Tupian language of north-central Brazil

Munduruku is a Tupi language spoken by 10,000 people in the Tapajós River basin in north central Brazil.

Gomes (2006) points out that Munduruku is one of the languages of the Tupian family and constitutes, together with Kuruaya, the Munduruku linguistic branch [...] The Portuguese language has made significant inroads among the Munduruku but most of the women and children are monolingual. Some loss of the Munduruku language is occurring among those who live in the area of the Madeira River and on the outskirts of the towns next to the Tapajós River; however the situation is not as bad as it seems, as even here the language of the majority is Munduruku and bilingualism arises only after Munduruku has already been acquired (around 10 years of age), usually as a result of learning Portuguese at school.

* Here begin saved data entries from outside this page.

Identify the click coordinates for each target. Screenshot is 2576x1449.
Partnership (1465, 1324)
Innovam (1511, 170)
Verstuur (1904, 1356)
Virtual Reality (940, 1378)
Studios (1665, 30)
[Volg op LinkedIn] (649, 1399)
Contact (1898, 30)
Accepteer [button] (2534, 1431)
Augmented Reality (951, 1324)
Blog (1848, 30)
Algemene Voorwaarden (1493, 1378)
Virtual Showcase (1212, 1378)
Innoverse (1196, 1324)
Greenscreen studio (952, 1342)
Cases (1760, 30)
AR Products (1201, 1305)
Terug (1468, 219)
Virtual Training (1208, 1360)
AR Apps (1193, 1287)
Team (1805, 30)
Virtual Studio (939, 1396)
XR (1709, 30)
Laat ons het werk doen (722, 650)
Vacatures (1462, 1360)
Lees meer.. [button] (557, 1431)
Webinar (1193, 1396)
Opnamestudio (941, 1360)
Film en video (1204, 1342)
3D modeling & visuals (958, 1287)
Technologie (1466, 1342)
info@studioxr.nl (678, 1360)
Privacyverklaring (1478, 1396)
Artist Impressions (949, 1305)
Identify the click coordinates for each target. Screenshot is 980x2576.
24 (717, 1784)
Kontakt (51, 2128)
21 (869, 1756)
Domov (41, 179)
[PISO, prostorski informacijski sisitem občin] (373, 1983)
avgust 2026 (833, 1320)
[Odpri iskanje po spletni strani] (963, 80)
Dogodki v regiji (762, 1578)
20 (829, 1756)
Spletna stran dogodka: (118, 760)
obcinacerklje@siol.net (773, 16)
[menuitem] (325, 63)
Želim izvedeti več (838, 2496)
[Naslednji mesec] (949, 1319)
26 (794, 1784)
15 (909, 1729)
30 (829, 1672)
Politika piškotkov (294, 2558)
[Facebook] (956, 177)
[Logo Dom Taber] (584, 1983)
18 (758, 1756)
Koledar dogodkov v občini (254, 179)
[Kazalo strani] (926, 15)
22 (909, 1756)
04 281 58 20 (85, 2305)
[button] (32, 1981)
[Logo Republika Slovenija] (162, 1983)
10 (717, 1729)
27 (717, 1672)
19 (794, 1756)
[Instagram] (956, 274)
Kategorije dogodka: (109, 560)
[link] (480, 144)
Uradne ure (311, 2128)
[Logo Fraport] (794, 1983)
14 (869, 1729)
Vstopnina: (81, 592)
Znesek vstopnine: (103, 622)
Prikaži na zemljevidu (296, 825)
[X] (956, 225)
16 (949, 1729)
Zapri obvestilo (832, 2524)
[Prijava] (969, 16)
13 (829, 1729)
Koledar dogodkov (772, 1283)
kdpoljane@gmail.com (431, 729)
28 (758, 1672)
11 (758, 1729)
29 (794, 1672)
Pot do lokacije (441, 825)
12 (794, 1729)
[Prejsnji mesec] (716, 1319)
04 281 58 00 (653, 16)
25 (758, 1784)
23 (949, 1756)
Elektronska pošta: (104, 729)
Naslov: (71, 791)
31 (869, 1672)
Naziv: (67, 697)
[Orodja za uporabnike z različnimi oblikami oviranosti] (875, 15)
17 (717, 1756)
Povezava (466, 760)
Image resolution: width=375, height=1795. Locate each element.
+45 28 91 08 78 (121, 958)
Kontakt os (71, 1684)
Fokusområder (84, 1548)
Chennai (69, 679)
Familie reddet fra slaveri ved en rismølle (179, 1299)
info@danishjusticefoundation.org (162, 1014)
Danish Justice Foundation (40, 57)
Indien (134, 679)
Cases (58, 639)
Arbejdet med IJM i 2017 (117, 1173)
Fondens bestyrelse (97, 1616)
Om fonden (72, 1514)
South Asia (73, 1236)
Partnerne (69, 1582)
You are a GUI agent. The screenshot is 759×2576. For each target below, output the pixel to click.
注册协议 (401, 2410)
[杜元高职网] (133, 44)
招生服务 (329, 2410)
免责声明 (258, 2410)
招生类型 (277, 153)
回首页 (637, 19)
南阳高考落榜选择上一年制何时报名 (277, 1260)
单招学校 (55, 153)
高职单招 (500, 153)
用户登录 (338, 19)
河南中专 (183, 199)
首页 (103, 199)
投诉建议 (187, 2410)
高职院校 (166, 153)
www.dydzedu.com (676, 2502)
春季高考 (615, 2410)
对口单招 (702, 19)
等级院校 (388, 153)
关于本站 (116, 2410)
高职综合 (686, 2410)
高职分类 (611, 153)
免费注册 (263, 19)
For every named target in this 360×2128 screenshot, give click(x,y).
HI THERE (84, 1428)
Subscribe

Those who live in the villages of the Tapajós River valley speak only Munduruku, even in the presence of non-indigenous people. There are elementary schools in almost all villages, and courses promoted by the Brazilian government have turned over education to the Mundurukú, who are starting to take control of their own formal education."

== Phonology ==

=== Phoneme inventory ===

Consonants
|  |  | Bilabial | Alveolar | Palatal | Velar | Glottal |
| Nasal |  | m | n |  | ŋ |  |
| Stop | voiceless | p | t | tʃ | k | ʔ |
| voiced | b | d | dʒ |  |  |
| Fricative |  |  | s | ʃ |  | h |
| Approximant |  | w |  | j |  |  |
| Flap |  |  | ɾ |  |  |  |

Vowels
|  | Front | Central | Back |
|---|---|---|---|
| Close | i ĩ | ɨ ɨ̃ | u ũ |
| Close-Mid | e ẽ |  |  |
| Mid |  | ə ə̃ |  |
| Open |  | a ã |  |

=== Syllable structure ===
The syllable in Munduruku is made up of an obligatory vocalic nucleus and one of four phonemic accents (three of pitch and one of laryngealization). It may also have an onset or coda. No consonant clusters are permitted. Thus, the permissible syllables are CV, CVC, V, and VC (with V being the most rare).

==== Onset ====
The onset in this language may be any one of the 16 consonant phonemes which contrast as to the manner and point of articulation: (1) voiceless stops //p, t, k, tʃ, k, ʔ//; (2) voiced stops //b, d dʒ//; (3) fricatives //s, ʃ, h//; (4) nasals //m, n, ŋ//; and (5) sonorants //w, j, r//.

==== Coda ====
The only segment not allowed in the coda is //tʃ//. CVj and CVw segments, and not CV.V ones, are considered CVC syllables for a variety of reasons; one is that it would require positing a new syllable pattern limited to CVu and CVi with no other vowels occurring in coda position. There is also a phonetic contrast between //i, u// as vowel nuclei and //j, w// as codas, the former being distinctly vocalic and the latter consonantal.

==== Nucleus ====
The syllabic nucleus is limited to only one vowel.

=== Accent ===
Accent is considered a feature of the entire syllable rather than of the nucleus only. One accent occurs with each syllable. Note that the functional load of accent is light—only some 40 lexical pairs with contrastive accents have been found, and few grammatical contrasts are marked by accent alone.

== Syntax ==
Munduruku is an OV language.

== Vocabulary ==

=== Numerals ===
Munduruku lacks words for numbers above 5.